MSoA — ARCH673 — W23

Family Tree


NCC’s Community Driven Archive
by Julien Rozon




Family Tree is a proposition for a Community Driven Archive at the former NCC/Charles H.Este Cultural Center in Little Burgundy, Montreal. It essentially reinterprets the traditional archive centre into a self-sustaining model. Archives often aren’t in the hands of their own communities - through various cross-disciplinary engagement programs, it envisions a community space that shares historical and cultural issues, but that foremost fosters the creation and the development of resources to build a collective memory that heals historical negligence. This approach focuses on supporting, serving, and learning from minoritized communities that preserve and activate their own legacies. It catalogues and digitize archives as a free service and help place those archives as donations in collections where they will be widely accessible.

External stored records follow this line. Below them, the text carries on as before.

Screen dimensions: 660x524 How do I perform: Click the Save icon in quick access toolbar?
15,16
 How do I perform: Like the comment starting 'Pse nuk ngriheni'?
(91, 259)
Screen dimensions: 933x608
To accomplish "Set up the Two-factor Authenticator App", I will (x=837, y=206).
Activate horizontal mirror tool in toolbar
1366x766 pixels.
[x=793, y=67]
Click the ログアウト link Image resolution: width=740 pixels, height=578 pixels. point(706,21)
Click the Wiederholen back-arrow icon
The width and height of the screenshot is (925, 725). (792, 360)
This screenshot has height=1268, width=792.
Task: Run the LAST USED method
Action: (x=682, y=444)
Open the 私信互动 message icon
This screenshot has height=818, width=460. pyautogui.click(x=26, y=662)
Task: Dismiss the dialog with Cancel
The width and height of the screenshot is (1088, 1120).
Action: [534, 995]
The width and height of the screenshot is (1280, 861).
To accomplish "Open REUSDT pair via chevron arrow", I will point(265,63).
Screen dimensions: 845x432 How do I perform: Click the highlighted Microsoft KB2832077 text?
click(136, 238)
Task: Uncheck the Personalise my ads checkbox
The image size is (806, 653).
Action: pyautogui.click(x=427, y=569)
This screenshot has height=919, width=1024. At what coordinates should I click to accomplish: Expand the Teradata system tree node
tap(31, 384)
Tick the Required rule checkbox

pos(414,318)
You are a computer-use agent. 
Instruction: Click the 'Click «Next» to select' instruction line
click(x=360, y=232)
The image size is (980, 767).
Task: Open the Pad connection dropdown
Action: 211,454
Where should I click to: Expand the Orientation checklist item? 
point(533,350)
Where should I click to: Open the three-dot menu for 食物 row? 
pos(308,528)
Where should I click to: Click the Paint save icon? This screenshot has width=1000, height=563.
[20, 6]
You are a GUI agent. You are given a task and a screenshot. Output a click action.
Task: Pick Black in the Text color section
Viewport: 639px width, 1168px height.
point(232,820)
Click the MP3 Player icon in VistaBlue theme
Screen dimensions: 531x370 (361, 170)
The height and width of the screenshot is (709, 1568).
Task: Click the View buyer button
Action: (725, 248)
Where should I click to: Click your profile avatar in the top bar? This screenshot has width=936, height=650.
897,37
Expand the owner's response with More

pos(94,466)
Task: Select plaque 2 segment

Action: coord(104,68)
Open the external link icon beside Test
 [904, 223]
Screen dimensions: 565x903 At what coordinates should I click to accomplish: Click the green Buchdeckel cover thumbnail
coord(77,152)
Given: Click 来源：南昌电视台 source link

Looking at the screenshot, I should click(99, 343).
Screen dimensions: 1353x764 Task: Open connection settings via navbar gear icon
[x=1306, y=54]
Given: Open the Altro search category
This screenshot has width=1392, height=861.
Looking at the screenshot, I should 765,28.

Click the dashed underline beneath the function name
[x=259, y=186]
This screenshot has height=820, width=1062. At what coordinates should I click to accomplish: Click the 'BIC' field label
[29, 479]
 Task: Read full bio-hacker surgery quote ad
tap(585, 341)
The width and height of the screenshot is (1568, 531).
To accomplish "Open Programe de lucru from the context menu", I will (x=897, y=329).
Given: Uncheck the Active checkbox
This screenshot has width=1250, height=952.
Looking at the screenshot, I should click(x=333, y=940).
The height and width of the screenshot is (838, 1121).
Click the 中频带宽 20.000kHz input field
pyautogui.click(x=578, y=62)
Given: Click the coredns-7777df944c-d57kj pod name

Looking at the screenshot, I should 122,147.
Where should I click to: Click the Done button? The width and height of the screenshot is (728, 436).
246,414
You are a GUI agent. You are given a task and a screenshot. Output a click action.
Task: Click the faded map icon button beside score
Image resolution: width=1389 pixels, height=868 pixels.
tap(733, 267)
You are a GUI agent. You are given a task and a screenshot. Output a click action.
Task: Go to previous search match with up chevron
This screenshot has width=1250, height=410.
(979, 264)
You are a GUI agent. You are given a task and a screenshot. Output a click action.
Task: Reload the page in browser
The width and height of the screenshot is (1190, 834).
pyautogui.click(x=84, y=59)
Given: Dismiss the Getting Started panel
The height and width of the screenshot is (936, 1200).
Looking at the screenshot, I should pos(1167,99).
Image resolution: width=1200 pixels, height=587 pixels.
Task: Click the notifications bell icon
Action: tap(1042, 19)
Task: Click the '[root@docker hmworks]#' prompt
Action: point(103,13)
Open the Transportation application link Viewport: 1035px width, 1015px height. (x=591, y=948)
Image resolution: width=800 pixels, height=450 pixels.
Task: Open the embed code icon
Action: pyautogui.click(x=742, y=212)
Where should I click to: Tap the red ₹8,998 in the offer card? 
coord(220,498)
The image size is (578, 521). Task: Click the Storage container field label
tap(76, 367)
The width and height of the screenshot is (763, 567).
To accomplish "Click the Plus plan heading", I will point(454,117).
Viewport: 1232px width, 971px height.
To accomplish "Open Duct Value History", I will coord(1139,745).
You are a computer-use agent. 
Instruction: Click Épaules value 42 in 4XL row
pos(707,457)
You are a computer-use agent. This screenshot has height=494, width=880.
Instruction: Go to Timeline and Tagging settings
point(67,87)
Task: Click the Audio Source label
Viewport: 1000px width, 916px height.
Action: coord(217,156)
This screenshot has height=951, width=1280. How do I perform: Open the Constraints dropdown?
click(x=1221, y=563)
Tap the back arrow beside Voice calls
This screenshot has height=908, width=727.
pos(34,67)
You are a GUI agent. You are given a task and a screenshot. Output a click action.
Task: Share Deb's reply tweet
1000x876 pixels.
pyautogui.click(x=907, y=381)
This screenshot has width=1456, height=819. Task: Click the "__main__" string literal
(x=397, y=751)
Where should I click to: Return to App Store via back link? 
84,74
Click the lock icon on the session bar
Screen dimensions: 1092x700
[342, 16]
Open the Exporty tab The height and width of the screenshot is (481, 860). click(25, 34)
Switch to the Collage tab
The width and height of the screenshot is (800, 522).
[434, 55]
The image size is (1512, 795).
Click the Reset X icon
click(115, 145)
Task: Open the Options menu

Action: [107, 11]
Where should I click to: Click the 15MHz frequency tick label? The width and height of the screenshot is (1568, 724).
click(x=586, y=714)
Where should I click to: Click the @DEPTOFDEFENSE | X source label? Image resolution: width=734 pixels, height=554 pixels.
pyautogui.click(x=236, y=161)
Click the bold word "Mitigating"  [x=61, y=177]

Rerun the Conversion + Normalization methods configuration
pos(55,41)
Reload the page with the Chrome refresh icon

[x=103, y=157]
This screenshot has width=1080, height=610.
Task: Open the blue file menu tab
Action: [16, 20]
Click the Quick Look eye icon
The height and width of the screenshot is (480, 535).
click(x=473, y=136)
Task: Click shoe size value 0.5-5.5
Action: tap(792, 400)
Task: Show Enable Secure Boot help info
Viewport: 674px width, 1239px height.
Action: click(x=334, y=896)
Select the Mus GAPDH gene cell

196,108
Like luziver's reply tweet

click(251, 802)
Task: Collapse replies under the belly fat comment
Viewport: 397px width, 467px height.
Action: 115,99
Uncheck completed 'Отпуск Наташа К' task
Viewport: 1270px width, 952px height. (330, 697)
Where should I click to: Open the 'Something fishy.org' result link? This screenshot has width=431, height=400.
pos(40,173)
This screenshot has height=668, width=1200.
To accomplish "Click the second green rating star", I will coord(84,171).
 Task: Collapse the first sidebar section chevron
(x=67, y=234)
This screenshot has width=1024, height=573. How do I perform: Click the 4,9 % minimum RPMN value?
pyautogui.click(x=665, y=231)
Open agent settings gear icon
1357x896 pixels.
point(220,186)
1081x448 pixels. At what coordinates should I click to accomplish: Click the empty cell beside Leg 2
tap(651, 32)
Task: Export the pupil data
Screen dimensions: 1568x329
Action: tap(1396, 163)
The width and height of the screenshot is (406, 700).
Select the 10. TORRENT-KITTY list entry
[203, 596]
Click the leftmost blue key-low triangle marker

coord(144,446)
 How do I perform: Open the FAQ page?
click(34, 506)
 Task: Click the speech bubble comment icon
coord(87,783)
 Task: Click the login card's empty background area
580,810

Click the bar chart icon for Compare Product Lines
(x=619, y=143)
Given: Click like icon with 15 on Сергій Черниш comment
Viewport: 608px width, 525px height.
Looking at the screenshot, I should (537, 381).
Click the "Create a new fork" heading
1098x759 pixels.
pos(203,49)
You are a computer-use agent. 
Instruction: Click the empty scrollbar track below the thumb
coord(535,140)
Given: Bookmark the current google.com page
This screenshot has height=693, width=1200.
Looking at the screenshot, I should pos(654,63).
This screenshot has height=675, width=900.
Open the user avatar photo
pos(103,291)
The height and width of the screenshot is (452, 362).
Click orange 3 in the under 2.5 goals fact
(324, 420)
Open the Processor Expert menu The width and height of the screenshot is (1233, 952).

Trolleys of materials constitute the exhibitions that will take place at the CDA. They are constantly moved or rearranged by the researchers and curators, reflecting on the contemporary act of the curatorial selection that mediates between a 20th-century object displays institution VS. a 21st-century time based future. Visitors can use them to pick up materials. They replace the traditional immobile display units ; The team at the CDA will showcase and explain in a new decomplexed and informal way the curatorial selection exhibited at the moment. This way of making the exhibitions will encourage learning, through body movement, discussion and exchange, in an exciting architectural parcours. The visitors will also be able to ask information regarding the related material section and thus be able to deepen their understanding of the exhibitions.